Ran back to our corner of the server farm, to our KVM switch, checked
the logging servers, core switches, everything is up and healthy.
Checked the routers, and the syslog server has a proper ARP entry.
Everybody involved has the correct ARP entry.
To make a long story short, I started checking mac-address-tables (and
cam on the lone CatOS Catalyst in the mix). NOBODY has a mac entry!
The syslog server just sits and logs traffic. As a general rule, it
never transmits anything. The switches, therefore, only very rarely see
it's mac as a source address, so they never learn the mac entry. So we
go back to basic switch operation: when they are sent a packet with a
destination MAC of the syslog server, they don't know where it is, so
they broadcast it out every port on the vlan (and trunk containing the
vlan), and for the management vlan, that's a lot of noise to broadcast
it over the whole vlan. And a lot of traffic -- 5-10 gigs/day.

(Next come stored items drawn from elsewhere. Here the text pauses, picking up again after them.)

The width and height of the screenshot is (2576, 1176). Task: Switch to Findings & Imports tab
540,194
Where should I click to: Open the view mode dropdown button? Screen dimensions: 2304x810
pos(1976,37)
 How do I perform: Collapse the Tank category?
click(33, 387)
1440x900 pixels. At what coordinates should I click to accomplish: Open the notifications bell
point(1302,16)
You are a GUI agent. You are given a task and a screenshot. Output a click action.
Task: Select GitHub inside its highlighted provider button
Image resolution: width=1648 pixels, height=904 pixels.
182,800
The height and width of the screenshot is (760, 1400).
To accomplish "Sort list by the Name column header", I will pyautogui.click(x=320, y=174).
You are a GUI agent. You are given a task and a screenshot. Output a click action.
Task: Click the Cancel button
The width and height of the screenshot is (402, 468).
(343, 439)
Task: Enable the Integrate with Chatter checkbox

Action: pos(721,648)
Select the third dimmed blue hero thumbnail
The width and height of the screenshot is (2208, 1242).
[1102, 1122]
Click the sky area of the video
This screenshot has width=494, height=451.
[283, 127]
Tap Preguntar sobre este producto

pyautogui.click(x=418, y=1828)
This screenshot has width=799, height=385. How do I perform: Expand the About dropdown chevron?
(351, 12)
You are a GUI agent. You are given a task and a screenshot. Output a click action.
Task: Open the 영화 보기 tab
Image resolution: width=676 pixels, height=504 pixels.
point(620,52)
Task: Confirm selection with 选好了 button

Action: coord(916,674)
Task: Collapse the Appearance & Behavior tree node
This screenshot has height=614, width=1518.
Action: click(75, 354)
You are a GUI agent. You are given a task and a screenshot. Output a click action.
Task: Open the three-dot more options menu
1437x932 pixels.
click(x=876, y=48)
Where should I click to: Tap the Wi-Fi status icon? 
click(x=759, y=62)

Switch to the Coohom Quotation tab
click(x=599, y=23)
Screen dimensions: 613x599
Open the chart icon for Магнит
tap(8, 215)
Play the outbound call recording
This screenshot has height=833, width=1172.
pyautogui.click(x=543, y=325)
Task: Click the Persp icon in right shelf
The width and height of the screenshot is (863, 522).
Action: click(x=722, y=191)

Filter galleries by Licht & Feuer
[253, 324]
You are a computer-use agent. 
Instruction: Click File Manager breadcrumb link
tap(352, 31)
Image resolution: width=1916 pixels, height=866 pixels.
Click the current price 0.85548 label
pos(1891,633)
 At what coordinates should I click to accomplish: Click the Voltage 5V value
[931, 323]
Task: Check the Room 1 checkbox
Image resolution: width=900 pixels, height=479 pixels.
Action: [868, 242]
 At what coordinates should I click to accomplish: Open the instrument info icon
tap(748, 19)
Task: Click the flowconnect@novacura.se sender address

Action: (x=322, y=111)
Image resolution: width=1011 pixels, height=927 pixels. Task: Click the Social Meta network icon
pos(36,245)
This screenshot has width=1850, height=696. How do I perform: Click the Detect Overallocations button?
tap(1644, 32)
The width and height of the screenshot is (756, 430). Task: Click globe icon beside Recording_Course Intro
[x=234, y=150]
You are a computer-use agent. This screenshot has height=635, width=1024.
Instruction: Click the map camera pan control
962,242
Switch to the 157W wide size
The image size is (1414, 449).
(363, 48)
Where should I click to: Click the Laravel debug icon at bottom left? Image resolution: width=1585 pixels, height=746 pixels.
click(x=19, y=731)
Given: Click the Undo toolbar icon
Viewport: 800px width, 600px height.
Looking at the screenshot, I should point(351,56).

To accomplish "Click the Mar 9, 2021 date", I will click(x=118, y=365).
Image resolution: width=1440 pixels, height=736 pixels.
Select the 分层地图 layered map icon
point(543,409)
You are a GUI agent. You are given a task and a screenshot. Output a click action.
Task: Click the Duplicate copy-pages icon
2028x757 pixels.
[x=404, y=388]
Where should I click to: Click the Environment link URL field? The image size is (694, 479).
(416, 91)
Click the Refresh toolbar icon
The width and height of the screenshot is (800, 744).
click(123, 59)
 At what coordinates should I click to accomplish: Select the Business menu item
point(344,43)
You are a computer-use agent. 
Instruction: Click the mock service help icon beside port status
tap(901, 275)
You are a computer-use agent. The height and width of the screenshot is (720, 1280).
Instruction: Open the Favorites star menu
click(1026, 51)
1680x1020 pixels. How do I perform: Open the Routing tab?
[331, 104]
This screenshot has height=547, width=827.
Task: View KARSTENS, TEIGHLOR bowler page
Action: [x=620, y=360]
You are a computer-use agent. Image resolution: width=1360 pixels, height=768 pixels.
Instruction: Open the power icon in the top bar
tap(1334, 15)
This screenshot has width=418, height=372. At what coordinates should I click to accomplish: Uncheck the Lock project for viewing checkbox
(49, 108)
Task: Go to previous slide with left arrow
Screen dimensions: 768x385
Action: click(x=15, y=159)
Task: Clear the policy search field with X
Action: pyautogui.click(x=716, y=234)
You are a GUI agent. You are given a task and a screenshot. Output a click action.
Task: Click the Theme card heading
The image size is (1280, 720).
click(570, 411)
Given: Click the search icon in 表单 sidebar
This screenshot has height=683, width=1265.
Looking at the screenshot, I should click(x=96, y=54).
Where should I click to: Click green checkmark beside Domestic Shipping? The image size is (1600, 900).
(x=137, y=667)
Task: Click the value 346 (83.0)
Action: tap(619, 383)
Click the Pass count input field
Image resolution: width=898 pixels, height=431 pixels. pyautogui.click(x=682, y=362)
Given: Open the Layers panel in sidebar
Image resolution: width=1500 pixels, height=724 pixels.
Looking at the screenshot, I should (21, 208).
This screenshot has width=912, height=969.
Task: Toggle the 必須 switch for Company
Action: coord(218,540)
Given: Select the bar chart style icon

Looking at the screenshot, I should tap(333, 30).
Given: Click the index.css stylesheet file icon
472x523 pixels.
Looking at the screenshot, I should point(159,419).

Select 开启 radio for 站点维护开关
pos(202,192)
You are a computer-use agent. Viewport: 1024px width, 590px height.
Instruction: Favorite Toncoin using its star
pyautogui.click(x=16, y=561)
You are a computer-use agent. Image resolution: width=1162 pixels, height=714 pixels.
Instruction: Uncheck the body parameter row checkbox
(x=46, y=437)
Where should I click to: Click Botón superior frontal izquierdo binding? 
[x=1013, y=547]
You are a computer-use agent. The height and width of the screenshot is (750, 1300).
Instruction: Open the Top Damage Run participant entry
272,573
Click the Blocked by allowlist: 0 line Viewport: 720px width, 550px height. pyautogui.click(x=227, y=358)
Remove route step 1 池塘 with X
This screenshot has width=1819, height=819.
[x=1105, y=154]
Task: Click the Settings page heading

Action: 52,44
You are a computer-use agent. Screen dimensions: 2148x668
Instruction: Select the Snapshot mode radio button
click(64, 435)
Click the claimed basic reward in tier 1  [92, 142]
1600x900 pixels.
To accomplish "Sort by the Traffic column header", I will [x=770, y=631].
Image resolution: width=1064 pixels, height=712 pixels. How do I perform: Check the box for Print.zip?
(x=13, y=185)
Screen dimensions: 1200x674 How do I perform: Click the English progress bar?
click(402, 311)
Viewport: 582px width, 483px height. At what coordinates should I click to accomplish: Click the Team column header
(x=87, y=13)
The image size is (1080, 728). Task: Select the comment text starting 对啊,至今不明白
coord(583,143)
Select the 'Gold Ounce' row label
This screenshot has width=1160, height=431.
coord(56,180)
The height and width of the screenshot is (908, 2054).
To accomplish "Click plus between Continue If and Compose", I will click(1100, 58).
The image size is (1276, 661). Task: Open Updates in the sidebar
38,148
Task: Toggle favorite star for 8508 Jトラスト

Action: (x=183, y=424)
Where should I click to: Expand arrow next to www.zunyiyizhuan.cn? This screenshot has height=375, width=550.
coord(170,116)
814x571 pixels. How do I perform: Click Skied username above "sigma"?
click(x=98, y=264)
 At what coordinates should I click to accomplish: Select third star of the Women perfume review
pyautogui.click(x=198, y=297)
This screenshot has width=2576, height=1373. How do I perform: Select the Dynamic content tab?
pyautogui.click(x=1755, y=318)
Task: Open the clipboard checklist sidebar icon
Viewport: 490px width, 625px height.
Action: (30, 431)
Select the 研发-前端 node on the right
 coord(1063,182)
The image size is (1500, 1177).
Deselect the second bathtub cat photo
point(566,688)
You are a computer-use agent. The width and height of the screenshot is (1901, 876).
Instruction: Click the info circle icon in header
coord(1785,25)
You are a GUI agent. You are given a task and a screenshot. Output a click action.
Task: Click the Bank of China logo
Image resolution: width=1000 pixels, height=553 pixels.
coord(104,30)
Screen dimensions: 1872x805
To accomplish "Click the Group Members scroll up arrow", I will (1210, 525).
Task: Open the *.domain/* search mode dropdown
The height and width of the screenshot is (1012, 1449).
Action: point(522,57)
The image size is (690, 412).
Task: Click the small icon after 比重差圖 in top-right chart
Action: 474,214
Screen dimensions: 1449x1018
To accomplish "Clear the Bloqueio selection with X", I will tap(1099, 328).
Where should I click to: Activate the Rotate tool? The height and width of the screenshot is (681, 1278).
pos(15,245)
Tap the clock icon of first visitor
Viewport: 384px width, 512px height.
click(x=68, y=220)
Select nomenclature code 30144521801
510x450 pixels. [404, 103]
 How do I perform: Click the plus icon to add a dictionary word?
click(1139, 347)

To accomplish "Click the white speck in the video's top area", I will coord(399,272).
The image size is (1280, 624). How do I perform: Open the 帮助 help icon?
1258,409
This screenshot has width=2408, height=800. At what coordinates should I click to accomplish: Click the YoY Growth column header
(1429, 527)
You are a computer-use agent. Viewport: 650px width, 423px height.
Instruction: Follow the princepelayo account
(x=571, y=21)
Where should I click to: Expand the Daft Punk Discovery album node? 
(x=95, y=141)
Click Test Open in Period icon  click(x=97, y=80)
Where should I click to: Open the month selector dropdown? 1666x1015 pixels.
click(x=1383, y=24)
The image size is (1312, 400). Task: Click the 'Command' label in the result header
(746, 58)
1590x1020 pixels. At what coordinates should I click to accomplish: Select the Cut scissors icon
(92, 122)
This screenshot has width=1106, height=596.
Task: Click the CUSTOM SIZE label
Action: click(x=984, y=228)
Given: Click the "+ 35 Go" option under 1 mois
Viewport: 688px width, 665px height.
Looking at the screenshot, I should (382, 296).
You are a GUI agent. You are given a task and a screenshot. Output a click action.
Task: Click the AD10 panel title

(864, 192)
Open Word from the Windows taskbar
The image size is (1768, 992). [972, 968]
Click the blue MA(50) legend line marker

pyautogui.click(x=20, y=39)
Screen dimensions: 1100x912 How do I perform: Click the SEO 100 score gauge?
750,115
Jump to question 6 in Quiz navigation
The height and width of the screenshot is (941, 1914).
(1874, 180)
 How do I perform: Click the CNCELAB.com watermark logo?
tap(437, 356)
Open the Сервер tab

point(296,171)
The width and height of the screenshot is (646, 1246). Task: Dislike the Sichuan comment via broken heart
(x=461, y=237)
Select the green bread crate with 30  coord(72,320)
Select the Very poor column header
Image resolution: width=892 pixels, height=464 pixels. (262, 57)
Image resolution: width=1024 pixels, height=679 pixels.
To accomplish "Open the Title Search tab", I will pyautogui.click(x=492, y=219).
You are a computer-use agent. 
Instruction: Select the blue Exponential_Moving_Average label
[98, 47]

As a workaround, I added static mac table entries for the server, and
the problem went away. And the traffic graphs for uplink trunks across
campus took a rather pleasing dip (not that it was all that significant
in the big picture, but it was a lot of unnecessary "noise" that was
previously going everywhere).
Now afterwards, it has me thinking philosophically about the relatively
short default mac-address table aging time (300 secs is default in IOS
and CatOS, IIRC) versus the relatively long ARP cache timeout (which is
what, 400 minutes? it's a real long time relative to mac-address
aging). Having the ARP cache saves you from having to do frequent ARPs,
but if you *did* ARP a little more frequently, it would keep the
mac-address tables loaded up when the answer was returned. And if the
device is down, but still in the ARP cache, anything sent to the device
will be sent (layer-3) and broadcast (layer-2 due to the switches).
And adding the syslog servers to our polling list would at least
generate a periodic response from the devices and refresh the mac table.
Well, enough for now. Food for thought.